Ein Höhepunkt dürfte die Tour zum „BioQuiS“-Projektweinberg (Förderung der Biodiversität durch Querterrassierung im Steillagenweinbau) in Assmannshausen sein, auf dem Geisenheimer Forschende wirtschaftliche und ökologische Auswirkungen von Querterrassierung im Steillagenweinberg untersuchen. Das Projekt zeigte unter anderem, dass die mit heimischer Vegetation begrünten und fachgerecht gepflegten Terrassenböschungen großflächig wertvolle Lebensräume, etwa für Insekten, bilden.
Die „Science Walks“ stehen allen Interessierten kostenfrei offen. Lediglich zur Tour nach Assmannshausen ist eine Anmeldung nötig. Alle Informationen und Details unter veranstaltungen.hs-geisenheim.de.
Die weiteren Termine im Überblick: 31. Mai, 8.15 bis 9.30 Uhr: Entdecken Sie die verschiedenen Vogelarten auf den Hochschulflächen. Treffpunkt: Altes Weinfass, Von-Lade-Straße 1.
14. Juni, 10.30 bis 12 Uhr: Entdecken Sie die Insektenvielfalt auf den Hochschulflächen, Treffpunkt wieder am alten Weinfass.
17. Juni, 16.15 Uhr: Querterrassierung im Steillagenweinbau, Treffpunkt: Bahnhof Assmannshausen. Von dort gibt es einen Shuttle zum Weinberg, festes Schuhwerk empfohlen.
22. Juni, 13.15 bis 14.15 Uhr: Pflanzenvielfalt im (Hochschul-)Park, Treffpunkt: Villa Monrepos.
Alle Informationen und Details unter „veranstaltungen.hs-geisenheim.de“.
Internationaler Verbund
Die Touren auf den Hochschulflächen können die Teilnehmenden übrigens auch nutzen, um die biologische Vielfalt auf dem Campus zu dokumentieren. Denn gemeinsam mit 16 anderen europäischen Hochschulen nimmt die Hochschule Geisenheim vom 22. Mai bis 30. Juni 2023 an der „ICA Biodiversity Challenge“ teil.
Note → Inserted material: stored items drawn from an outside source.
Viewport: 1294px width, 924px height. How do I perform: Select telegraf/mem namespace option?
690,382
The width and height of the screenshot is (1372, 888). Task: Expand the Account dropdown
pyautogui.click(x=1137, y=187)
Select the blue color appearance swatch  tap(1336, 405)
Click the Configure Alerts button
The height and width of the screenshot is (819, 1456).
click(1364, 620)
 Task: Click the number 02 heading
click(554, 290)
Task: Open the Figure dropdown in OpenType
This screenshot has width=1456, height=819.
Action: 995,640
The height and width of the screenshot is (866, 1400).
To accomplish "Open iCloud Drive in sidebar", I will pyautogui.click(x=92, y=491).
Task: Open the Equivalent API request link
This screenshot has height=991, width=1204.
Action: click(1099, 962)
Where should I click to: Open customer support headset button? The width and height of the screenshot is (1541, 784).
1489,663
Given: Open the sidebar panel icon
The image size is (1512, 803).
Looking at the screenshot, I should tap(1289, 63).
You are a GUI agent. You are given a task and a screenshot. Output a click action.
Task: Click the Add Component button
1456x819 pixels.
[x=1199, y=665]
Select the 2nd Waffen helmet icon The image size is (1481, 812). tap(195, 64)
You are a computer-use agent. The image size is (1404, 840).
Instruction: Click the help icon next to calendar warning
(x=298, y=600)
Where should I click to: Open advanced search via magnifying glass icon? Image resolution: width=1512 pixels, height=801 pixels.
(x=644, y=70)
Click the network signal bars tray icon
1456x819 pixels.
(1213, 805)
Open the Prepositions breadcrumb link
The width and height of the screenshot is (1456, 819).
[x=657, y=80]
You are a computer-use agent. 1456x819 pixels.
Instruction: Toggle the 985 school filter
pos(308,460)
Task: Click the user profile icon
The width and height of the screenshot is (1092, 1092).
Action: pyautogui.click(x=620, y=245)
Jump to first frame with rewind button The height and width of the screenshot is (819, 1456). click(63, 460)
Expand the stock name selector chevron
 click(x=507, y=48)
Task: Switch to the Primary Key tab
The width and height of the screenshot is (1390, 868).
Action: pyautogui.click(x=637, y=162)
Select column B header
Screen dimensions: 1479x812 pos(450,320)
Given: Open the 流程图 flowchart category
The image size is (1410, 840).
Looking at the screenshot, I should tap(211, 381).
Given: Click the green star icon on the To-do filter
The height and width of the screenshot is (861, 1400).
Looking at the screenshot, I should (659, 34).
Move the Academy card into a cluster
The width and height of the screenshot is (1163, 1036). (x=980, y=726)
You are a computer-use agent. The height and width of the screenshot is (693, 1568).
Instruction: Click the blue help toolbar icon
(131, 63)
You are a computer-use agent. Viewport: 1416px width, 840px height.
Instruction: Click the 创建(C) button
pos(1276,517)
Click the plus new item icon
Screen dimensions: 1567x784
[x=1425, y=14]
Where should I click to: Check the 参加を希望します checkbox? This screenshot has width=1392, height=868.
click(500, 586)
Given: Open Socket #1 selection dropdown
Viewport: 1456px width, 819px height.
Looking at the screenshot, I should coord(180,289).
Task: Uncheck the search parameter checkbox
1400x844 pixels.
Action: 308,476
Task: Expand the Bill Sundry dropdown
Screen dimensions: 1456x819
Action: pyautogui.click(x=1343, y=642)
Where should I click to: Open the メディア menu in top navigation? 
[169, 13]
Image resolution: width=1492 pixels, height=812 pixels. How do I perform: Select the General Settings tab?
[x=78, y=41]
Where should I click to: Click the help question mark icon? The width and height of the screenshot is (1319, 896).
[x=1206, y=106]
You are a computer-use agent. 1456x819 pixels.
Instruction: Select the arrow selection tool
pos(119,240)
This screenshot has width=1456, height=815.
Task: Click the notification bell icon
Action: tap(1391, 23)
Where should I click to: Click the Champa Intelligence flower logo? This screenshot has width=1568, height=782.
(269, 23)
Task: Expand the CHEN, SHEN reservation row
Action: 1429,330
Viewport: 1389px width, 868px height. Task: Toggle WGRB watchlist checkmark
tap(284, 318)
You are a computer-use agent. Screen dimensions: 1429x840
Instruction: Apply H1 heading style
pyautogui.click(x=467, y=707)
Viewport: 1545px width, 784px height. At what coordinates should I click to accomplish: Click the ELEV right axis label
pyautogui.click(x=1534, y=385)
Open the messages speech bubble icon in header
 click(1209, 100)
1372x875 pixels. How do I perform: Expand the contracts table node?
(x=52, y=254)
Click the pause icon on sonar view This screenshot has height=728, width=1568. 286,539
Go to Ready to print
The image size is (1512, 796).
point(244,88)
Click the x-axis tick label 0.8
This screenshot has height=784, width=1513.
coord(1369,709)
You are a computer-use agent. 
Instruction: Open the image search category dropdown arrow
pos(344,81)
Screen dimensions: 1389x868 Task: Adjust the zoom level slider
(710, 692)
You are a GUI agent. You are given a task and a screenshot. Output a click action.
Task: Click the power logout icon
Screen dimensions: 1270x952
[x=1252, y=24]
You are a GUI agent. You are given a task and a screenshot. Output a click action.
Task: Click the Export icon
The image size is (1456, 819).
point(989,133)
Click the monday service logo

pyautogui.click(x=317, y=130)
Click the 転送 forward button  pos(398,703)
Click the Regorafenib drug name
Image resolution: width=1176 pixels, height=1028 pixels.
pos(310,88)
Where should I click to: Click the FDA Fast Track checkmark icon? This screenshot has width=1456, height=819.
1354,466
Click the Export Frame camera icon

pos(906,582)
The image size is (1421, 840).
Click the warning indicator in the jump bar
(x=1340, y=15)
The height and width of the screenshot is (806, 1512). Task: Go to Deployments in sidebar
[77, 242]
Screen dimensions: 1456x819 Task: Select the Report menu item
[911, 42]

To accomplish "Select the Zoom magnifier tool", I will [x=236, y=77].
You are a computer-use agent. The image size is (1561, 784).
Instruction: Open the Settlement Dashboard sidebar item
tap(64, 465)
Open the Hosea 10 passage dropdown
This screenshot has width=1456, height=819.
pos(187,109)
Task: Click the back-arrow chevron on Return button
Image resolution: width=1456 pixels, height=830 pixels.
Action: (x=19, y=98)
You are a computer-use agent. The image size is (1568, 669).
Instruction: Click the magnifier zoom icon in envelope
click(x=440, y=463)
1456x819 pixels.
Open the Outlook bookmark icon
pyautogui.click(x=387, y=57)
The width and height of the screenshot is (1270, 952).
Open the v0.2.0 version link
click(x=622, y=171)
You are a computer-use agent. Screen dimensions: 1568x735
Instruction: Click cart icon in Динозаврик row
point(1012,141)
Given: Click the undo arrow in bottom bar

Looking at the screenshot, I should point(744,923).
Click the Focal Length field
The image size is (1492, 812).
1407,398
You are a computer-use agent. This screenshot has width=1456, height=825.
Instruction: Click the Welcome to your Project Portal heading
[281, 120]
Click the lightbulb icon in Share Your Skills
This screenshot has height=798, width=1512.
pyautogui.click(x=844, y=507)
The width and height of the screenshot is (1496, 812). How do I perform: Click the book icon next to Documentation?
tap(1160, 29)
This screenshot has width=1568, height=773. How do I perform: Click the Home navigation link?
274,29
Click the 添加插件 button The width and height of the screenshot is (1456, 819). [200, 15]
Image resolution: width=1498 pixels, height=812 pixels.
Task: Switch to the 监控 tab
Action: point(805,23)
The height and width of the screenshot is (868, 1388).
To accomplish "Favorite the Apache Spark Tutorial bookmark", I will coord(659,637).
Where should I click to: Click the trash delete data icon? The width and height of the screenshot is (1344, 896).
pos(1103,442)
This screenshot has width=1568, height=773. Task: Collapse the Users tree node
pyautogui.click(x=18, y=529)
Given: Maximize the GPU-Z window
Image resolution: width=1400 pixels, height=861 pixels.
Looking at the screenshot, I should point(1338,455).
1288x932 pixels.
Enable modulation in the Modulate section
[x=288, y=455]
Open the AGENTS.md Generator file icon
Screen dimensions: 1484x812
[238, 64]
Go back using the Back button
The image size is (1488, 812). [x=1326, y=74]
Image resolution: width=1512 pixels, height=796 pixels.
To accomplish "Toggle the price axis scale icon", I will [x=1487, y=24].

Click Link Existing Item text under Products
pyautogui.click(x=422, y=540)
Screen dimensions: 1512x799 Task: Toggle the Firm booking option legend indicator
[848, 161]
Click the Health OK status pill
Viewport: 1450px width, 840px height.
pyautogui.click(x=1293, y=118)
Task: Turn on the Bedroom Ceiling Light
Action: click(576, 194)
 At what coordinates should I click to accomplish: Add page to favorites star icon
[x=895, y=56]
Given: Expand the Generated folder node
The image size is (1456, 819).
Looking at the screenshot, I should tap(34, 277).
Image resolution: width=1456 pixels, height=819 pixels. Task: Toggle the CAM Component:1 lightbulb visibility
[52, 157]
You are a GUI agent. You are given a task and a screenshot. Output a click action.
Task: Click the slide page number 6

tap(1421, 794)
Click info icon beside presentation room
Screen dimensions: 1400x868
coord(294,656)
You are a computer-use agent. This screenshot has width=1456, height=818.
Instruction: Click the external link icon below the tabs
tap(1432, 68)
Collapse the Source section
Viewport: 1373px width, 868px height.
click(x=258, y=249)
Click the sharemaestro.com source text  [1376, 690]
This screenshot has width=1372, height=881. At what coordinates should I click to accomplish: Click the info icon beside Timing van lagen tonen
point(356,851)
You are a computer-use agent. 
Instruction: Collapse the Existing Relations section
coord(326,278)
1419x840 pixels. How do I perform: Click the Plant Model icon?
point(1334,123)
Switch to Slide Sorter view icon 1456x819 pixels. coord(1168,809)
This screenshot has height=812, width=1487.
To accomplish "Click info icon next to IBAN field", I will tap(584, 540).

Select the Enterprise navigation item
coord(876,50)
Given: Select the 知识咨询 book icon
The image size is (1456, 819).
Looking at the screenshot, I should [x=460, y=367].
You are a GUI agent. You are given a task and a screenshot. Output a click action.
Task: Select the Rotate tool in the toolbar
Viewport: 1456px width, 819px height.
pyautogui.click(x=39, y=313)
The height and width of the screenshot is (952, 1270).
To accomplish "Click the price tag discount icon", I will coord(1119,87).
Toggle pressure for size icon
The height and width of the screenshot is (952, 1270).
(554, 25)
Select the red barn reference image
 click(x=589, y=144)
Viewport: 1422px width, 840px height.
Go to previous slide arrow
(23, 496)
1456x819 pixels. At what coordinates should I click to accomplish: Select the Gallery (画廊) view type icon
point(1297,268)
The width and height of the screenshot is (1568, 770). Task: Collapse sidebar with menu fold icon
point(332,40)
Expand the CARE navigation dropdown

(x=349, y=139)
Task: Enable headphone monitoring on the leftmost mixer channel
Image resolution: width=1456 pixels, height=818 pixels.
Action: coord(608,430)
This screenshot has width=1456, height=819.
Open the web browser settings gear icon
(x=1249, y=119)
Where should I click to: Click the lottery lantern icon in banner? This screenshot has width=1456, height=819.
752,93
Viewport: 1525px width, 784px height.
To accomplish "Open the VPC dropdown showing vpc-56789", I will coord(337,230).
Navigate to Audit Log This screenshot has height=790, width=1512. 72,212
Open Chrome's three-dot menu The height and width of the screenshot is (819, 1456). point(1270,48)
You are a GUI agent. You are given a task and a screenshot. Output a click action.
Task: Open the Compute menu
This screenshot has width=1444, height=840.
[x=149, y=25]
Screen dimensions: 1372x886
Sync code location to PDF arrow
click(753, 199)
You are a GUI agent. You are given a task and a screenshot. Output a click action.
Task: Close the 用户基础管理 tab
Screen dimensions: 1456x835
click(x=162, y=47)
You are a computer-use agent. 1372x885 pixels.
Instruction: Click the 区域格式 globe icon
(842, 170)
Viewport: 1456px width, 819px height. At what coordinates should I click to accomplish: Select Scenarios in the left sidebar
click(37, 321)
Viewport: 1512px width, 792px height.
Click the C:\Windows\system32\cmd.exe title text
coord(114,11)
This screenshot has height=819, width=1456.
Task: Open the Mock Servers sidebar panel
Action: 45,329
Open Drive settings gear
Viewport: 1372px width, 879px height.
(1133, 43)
Die teilnehmenden Einrichtungen sind Mitglieder der „Association for European Life Science Universities“ (ICA), die Hochschulangehörigen mit der Challenge einen Anstoß geben möchte, sich mit der Artenvielfalt im direkten Umfeld auseinanderzusetzen, mehr über heimische Arten zu lernen und das Bewusstsein für deren Bedeutung zu vertiefen.